* Passage to read:
###
Bringing the Past to the Present: The CDS Archives
Students visiting the lower level of STEM sometimes express surprise when, noticing an open door next to the fabulous Makerspace, they venture through it and discover the St. Louis Country Day School Archives.
Dating back to Country Day’s founding in 1917, the Archives is a volunteer-run function which gathers, preserves, and interprets mementos from throughout the school’s history, up to its merger with Mary Institute to form MICDS in 1992. It’s a fun, bright, inviting space which belies the image of dusty, musty, cobwebby historical relics sometimes associated with archives. Here is to be found the full range of artifacts which, collectively, tell the story of Country Day, from its creation on a then-rural campus next to the St. Louis airport through its relocation to Warson Road in the 1950s and its subsequent side-by-side existence with Mary I. Footballs that sailed through the air in games many seasons ago and helmets of players who threw them…blueprints of campus buildings…sports jerseys…dozens of smaller CDS-imprinted items sold by students to scrape together funds for the Junior Prom—the collections offer a glimpse at what boys of generations past experienced and represent a chronicle of the growth and evolution of Country Day.
Students especially get a kick out of vintage yearbooks, available for all graduating classes, in which they can find photos of fathers, grandfathers, and other relatives («He had HAIR then!»).
###
* Given data:
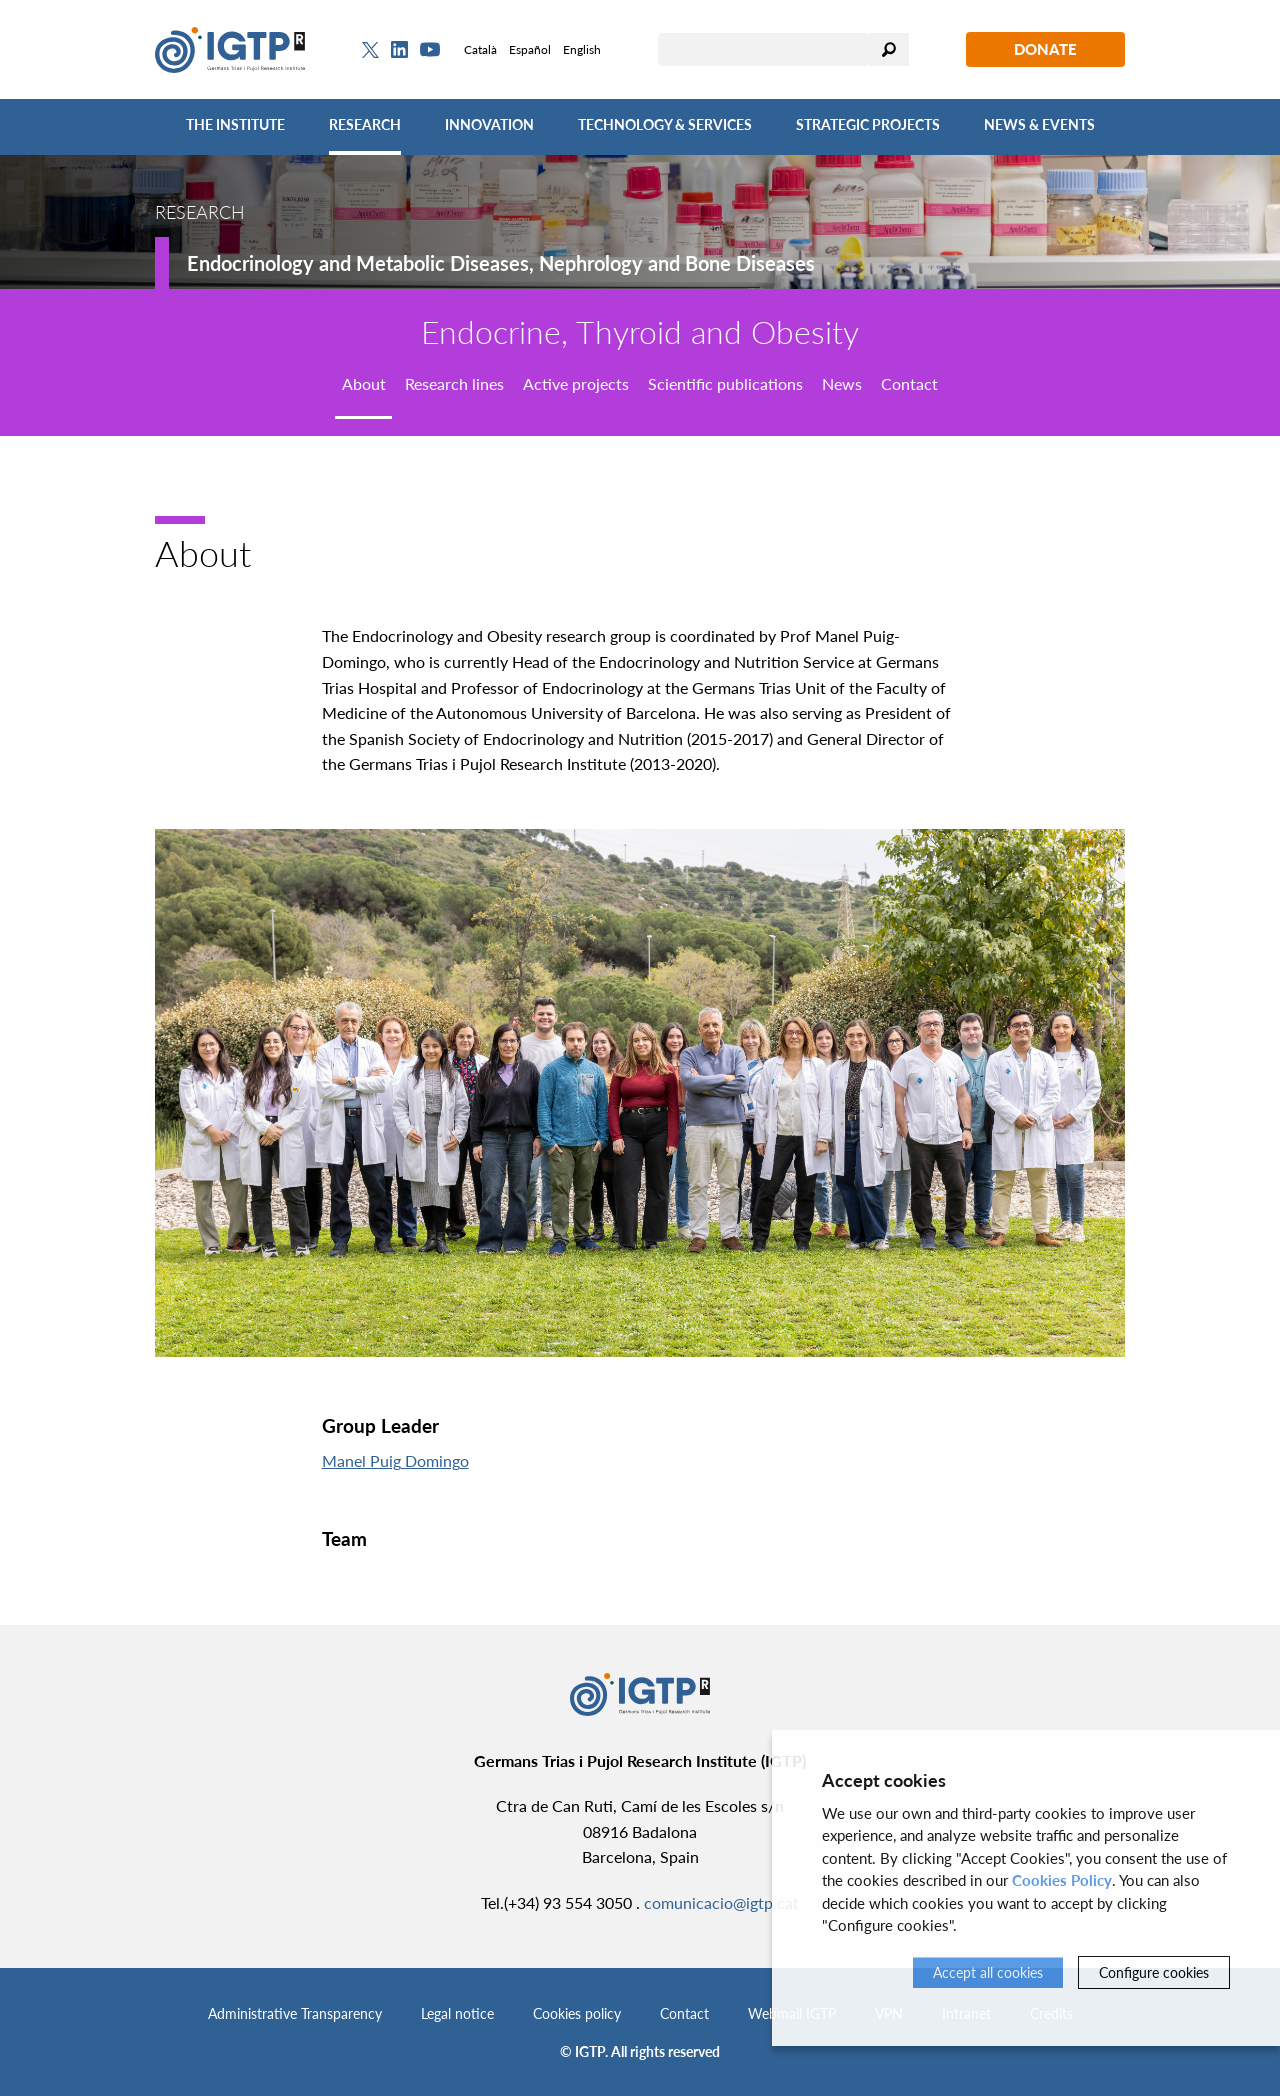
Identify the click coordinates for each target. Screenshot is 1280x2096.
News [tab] (842, 383)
###
* Set of tasks:
1. From the CDS Archives article, extract everything from "Bringing the Past" down to "Day School Archives.".
2. Condense the paragraph of the CDS Archives article that begins "Dating back to Country Day’s founding" into a short bulleted list that keeps its main facts.

* Answers for the tasks:
1.
Bringing the Past to the Present: The CDS Archives
Students visiting the lower level of STEM sometimes express surprise when, noticing an open door next to the fabulous Makerspace, they venture through it and discover the St. Louis Country Day School Archives.

2.
- The volunteer-run Archives gathers, preserves, and interprets mementos from Country Day's founding in 1917 up to its 1992 merger with Mary Institute to form MICDS.
- The space is fun, bright, and inviting, unlike the dusty image often associated with archives.
- Its artifacts trace the school from its rural campus next to the St. Louis airport, through its 1950s move to Warson Road, to its side-by-side existence with Mary I.
- Items include old footballs and helmets, campus blueprints, sports jerseys, and CDS-imprinted goods that students sold to raise money for the Junior Prom.
- Together, the collections show what earlier generations of boys experienced and chronicle the school's growth and evolution.